Exercise description - Reproduce the entries below word for word, from their first line through the line that contains "click(x=101, y=169)", including both of those lines and nothing after them.

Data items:
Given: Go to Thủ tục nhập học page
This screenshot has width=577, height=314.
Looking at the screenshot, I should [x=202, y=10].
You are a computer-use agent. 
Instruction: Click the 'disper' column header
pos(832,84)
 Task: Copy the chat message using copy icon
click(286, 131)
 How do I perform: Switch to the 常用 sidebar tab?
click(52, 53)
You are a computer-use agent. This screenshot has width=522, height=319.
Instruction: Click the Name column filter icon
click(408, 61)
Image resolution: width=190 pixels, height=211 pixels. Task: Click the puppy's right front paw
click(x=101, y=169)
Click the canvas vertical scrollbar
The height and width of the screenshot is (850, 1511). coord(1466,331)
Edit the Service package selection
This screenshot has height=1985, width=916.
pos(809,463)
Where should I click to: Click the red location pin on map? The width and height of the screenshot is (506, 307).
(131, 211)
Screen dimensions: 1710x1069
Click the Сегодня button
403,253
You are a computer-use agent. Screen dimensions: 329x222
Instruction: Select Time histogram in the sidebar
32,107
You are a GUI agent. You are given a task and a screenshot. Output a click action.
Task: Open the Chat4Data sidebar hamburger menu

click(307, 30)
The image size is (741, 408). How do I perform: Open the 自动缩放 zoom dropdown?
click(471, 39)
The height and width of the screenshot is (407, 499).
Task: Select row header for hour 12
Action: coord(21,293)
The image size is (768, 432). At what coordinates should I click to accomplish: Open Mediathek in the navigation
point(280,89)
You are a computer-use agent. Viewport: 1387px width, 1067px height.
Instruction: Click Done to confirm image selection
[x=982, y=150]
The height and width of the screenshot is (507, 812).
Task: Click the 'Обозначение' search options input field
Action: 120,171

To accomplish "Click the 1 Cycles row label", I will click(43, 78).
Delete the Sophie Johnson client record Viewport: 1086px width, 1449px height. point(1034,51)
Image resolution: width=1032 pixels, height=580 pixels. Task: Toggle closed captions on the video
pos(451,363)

Result for this exercise -
Given: Go to Thủ tục nhập học page
This screenshot has width=577, height=314.
Looking at the screenshot, I should [x=202, y=10].
You are a computer-use agent. 
Instruction: Click the 'disper' column header
pos(832,84)
 Task: Copy the chat message using copy icon
click(286, 131)
 How do I perform: Switch to the 常用 sidebar tab?
click(52, 53)
You are a computer-use agent. This screenshot has width=522, height=319.
Instruction: Click the Name column filter icon
click(408, 61)
Image resolution: width=190 pixels, height=211 pixels. Task: Click the puppy's right front paw
click(x=101, y=169)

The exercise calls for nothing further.